= Artifact (software development) =

Tangible software development by-product

An artifact is one of many kinds of tangible by-products created during software development. Some artifacts (e.g., use cases, class diagrams, requirements and design documents) help describe the function, architecture, and design of software. Other artifacts are concerned with the process of development itself—such as project plans, business cases, and risk assessments.
The term artifact in connection with software development is largely associated with specific development methods or processes e.g., Unified Process. This usage of the term may have originated with those methods.

Build tools often refers to source code compiled for testing as an artifact, because the executable is necessary to carry out the testing plan. Without the executable to test, the testing plan artifact is limited to non-execution based testing. In non-execution based testing, the artifacts are the walkthroughs, inspections and correctness proofs.
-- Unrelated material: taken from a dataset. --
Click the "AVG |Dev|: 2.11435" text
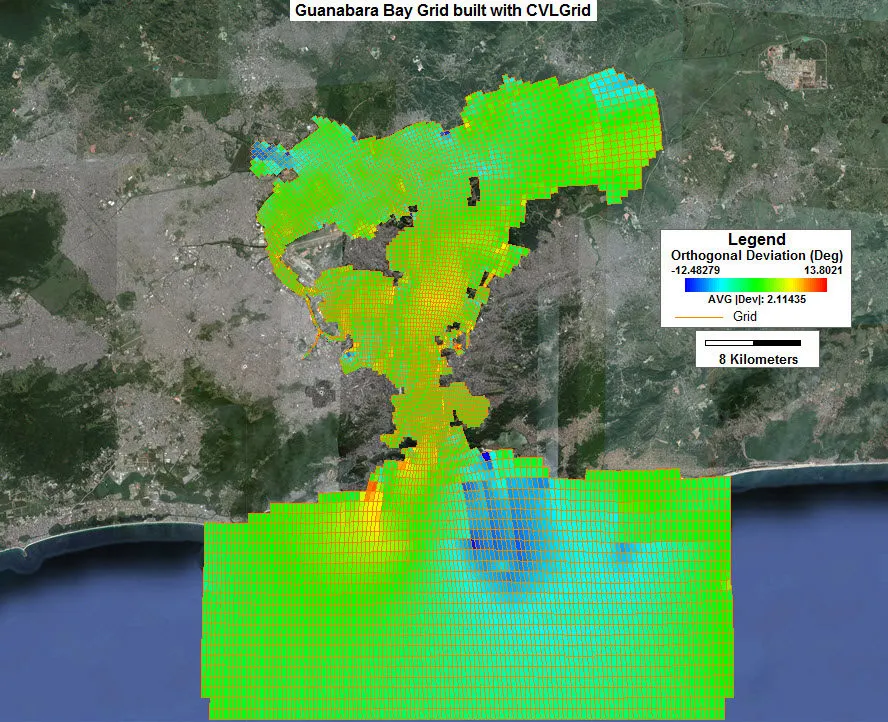This screenshot has width=888, height=722. point(756,301)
On the other hand, execution based testing requires at minimum two artifacts: a test suite and the executable. Artifact occasionally may refer to the released code (in the case of a code library) or released executable (in the case of a program) produced, but more commonly an artifact is the byproduct of software development rather than the product itself. Open source code libraries often contain a testing harness to allow contributors to ensure their changes do not cause regression bugs in the code library.

Much of what are considered artifacts is software documentation.

In end-user development an artifact is either an application or a complex data object that is created by an end-user without the need to know a general programming language. Artifacts describe automated behavior or control sequences, such as database requests or grammar rules, or user-generated content.

Artifacts vary in their maintainability, which is primarily affected by the role the artifact fulfills. The role can be either practical or symbolic. In the earliest stages of software development, artifacts may be created by the design team to serve a symbolic role to show the project sponsor how serious the contractor is about meeting the project's needs. Symbolic artifacts often convey information poorly, but are impressive-looking. Symbolic artifacts are sometimes referred to in the information architecture industry as illuminated scrolls, because the decorations do nothing to enhance understanding. Generally speaking, symbolic artifacts are also considered unmaintainable due to the diligence it requires to preserve the symbolic quality. For this reason, once symbolic artifacts are shown to the project sponsor and approved, they are replaced by artifacts which serve a practical role. Practical artifacts usually need to be maintained throughout the project lifecycle, and, as such, are generally highly maintainable.

Artifacts are significant from a project management perspective as deliverables. The deliverables of a software project are likely to be the same as its artifacts with the addition of the software itself.

The sense of artifacts as byproducts is similar to the use of the term artifact in science to refer to something that arises from the process in hand rather than the issue itself, i.e., a result of interest that stems from the means rather than the end.

To collect, organize and manage artifacts, a software development folder may be utilized.